The answer should be an exact repeat of the stretch of material below from the line containing "Select the Business Management row label" through the line containing "Task: Open the Catalog menu item".

[[ Records for the task, beginning ]]

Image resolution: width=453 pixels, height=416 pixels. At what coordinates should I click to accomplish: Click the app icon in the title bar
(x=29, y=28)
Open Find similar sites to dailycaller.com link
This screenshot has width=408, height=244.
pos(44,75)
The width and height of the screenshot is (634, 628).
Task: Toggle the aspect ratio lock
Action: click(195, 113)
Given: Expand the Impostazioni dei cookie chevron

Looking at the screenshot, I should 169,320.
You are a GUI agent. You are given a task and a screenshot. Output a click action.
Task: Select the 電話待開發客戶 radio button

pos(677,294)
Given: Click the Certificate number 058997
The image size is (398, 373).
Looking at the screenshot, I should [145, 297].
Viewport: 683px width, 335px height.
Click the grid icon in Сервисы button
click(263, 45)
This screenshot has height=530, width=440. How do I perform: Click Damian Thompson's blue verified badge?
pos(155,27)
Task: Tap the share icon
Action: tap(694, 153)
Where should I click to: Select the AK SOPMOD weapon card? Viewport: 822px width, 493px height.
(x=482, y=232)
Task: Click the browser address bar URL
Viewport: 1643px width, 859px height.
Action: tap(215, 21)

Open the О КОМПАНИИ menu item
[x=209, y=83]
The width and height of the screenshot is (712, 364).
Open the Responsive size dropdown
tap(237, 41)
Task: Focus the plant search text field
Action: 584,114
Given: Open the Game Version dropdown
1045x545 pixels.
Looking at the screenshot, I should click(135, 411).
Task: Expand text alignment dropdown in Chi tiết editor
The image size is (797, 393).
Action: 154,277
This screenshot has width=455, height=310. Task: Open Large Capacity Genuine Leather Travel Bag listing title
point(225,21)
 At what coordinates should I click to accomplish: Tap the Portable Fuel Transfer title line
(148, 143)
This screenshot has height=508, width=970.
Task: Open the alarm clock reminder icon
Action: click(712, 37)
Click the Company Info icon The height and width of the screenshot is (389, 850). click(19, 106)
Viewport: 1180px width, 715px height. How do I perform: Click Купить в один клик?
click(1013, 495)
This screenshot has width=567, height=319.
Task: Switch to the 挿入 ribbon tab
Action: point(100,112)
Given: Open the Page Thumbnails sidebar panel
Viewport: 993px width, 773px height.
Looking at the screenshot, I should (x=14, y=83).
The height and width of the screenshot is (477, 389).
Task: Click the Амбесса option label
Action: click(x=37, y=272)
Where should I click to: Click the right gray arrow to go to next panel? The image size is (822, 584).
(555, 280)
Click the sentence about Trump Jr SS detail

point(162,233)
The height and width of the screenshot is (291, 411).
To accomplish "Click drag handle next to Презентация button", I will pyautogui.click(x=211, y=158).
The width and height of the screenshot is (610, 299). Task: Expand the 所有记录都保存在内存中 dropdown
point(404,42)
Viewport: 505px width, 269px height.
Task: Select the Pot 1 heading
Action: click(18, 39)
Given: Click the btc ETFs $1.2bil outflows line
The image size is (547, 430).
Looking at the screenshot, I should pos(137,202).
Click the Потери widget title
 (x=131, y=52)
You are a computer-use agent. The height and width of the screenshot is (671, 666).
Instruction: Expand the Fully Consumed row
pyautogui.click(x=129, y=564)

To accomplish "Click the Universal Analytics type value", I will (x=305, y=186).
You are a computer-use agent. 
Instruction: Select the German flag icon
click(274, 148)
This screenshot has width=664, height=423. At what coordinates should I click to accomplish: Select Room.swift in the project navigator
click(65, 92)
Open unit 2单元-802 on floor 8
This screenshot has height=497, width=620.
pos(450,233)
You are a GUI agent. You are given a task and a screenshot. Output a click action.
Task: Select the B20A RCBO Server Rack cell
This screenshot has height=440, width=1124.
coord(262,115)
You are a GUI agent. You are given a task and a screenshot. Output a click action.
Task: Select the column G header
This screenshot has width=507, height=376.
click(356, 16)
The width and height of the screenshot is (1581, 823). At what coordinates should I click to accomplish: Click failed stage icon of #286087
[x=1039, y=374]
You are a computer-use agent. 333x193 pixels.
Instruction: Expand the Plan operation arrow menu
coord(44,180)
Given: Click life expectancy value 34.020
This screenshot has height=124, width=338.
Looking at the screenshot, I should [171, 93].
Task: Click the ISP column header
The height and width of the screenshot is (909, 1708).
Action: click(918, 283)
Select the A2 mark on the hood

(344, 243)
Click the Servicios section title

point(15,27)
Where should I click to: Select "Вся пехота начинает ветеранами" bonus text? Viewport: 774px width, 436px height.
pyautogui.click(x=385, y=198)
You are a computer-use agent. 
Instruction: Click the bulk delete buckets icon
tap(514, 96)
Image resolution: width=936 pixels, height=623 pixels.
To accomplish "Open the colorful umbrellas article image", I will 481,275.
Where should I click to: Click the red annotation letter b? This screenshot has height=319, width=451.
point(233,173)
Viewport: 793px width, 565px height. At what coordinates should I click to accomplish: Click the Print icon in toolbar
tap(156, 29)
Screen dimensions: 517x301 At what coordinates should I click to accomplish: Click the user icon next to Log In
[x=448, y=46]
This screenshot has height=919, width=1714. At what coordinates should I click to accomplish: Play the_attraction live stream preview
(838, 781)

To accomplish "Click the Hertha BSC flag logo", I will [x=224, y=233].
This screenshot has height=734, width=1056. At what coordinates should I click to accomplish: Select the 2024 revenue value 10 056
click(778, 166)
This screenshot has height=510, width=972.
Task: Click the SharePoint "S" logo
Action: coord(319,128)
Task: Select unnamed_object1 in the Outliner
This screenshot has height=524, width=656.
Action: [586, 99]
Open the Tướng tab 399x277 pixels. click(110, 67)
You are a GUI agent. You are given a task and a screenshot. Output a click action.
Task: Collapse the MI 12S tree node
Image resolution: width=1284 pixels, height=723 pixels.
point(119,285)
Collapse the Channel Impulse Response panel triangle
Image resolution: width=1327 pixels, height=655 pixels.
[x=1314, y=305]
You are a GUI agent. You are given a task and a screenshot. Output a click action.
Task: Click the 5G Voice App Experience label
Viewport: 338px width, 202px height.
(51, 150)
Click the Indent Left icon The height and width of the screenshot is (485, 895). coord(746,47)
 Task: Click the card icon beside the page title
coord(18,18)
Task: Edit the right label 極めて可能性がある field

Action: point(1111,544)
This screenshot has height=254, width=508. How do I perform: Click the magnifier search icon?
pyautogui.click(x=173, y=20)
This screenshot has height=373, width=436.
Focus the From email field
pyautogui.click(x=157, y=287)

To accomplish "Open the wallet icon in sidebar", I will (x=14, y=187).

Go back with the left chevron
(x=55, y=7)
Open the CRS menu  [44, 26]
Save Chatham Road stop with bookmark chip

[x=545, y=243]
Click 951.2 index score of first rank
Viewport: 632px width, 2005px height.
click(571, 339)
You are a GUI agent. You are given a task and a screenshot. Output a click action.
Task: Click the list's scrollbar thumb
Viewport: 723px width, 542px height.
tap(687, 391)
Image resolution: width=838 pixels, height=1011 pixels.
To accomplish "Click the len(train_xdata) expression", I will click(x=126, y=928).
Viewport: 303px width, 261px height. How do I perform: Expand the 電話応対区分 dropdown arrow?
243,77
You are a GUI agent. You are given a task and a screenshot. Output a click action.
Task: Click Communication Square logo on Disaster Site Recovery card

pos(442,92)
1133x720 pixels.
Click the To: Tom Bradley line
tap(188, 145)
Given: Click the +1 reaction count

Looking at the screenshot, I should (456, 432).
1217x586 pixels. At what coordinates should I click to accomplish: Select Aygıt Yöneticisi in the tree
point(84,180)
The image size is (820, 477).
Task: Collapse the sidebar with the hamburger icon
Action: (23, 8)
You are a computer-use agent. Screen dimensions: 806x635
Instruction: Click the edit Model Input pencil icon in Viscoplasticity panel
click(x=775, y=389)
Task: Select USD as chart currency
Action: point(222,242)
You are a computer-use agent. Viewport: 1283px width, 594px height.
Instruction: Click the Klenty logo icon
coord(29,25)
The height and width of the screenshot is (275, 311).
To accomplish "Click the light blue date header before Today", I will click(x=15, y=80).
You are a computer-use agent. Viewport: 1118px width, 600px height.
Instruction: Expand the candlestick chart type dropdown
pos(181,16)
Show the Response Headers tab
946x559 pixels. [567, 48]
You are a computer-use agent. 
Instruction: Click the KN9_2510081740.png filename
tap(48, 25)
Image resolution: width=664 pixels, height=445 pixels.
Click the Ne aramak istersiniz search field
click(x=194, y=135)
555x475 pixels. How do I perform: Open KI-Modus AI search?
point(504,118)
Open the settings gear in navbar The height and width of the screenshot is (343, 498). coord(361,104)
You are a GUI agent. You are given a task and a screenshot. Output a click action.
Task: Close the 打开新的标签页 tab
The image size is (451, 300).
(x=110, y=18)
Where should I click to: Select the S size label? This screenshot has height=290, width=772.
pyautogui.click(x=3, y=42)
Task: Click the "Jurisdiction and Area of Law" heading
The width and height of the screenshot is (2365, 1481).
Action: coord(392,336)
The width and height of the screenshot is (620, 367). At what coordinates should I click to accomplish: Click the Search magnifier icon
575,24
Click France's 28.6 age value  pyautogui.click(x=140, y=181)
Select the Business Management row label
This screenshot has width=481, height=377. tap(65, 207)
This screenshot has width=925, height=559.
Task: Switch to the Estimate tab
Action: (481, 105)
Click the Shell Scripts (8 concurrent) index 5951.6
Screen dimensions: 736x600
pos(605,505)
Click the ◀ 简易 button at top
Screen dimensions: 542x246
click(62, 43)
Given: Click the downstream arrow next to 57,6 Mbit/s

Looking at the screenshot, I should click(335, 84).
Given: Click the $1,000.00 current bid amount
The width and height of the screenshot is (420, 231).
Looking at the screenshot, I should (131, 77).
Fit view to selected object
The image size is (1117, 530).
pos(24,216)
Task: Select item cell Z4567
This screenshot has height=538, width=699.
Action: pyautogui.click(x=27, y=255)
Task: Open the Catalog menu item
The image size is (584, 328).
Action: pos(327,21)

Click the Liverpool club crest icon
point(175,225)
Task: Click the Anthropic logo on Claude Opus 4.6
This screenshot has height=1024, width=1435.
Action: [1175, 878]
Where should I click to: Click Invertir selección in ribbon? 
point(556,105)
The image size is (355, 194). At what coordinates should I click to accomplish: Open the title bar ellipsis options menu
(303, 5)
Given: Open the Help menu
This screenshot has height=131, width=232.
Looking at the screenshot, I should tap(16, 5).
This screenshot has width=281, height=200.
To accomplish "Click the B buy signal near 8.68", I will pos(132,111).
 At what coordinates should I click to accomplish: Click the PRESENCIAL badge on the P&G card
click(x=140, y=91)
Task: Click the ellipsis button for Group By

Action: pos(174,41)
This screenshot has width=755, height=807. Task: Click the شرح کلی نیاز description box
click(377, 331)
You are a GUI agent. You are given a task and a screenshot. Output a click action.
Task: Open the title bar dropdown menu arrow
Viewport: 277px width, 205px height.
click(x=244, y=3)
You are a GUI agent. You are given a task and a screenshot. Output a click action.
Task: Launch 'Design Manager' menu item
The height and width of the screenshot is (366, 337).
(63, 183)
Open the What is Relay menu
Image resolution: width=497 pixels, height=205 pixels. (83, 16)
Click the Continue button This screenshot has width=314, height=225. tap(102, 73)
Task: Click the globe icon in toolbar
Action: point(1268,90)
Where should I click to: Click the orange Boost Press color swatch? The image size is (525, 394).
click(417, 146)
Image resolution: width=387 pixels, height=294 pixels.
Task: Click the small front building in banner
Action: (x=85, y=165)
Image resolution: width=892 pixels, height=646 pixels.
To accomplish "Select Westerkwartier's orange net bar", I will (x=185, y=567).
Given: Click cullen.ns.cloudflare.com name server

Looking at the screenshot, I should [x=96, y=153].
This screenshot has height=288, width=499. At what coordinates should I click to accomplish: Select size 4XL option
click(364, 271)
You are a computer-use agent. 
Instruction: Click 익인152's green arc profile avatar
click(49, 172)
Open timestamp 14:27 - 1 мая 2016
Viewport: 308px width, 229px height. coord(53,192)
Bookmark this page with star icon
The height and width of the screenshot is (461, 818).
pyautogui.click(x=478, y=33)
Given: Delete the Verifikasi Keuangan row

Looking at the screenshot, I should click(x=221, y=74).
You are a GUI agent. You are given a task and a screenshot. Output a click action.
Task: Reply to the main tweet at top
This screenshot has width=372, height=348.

[[ Records for the task, end ]]

▸ Response below
Select the Business Management row label
This screenshot has width=481, height=377. tap(65, 207)
This screenshot has width=925, height=559.
Task: Switch to the Estimate tab
Action: (481, 105)
Click the Shell Scripts (8 concurrent) index 5951.6
Screen dimensions: 736x600
pos(605,505)
Click the ◀ 简易 button at top
Screen dimensions: 542x246
click(62, 43)
Given: Click the downstream arrow next to 57,6 Mbit/s

Looking at the screenshot, I should click(335, 84).
Given: Click the $1,000.00 current bid amount
The width and height of the screenshot is (420, 231).
Looking at the screenshot, I should (131, 77).
Fit view to selected object
The image size is (1117, 530).
pos(24,216)
Task: Select item cell Z4567
This screenshot has height=538, width=699.
Action: pyautogui.click(x=27, y=255)
Task: Open the Catalog menu item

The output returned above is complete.